Mirror Usage and Adjustment

(Click on Images to Enlarge)

The importance of proper mirror usage is often unappreciated in a broad spectrum of incident scenarios, particularly as the industry standards for a professional driver — scan the entire accoutrement of mirrors every five to eight seconds — is unthinkable to a common motorist.

 mirror view of street side crossover

street-side crossover, bus mirror

Different types of vehicles have different types of mirrors for different reasons. School bus mirrors are irrefutably the best — and it is a shame that they are not adopted for use on other modes, although one occasionally finds an exception. Generally, every vehicle contains a “flat” exterior mirror on each side (to view several hundred feet behind the vehicle other than directly behind it — for which “Rearscopes” (a type of periscope integrated into the rear window) exist, a convex exterior mirror producing an exaggerated albeit distorted view of the area around the “danger zone” (surrounding the rear tires), and with school buses, convex “cross-over” mirrors, which enable the driver to see objects directly in front of and against the front plane of the bus, below the windshield.

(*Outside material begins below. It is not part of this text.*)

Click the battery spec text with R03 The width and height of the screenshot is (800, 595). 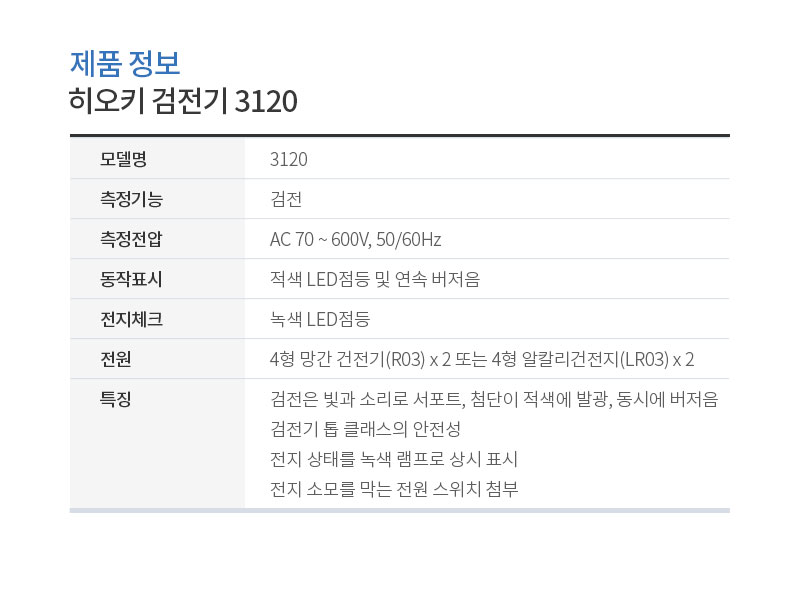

Whenever a driver “pulls out,” he or she must perform a routine known as “clearing the mirrors.” This process involves the driver scanning every mirror, in both directions, moments before fixating on the street-side exterior rear-view mirror in order to observe traffic approaching from the rear, before the vehicle pulls out. A range of accident scenarios — wheel crushes, passengers falling down the steps or stepwell, passengers chasing the bus down the street to “catch it,” pedestrians too close to the bus and vulnerable to falling beneath the rear tires (particularly when high banks of snow are plowed against the curb) — can be avoided when the driver performs this function properly. Conversely, failing to provide it properly accounts for a considerable range of accident scenarios.

Finally, the interior rear-view mirror must be checked regularly — preferably every time the vehicle stops (since there is little else the driver must be concerned with when the vehicle is not moving). This practice ensures that passengers remain in their seats or holding on to a stanchion or grab handling, that passengers are not riding in the stepwell, that wheelchairs are not moving around (the ADA limits their movement, when secured, to only two inches in any direction), and that on modes requiring the installation of seatbelts (including every vehicle of any type weighing less than 10,000 lbs. GVWR), that every passenger remains seat-belted — although this scenario is merely an industry standard, while a formal regulatory requirement only for school buses in the State of New Jersey.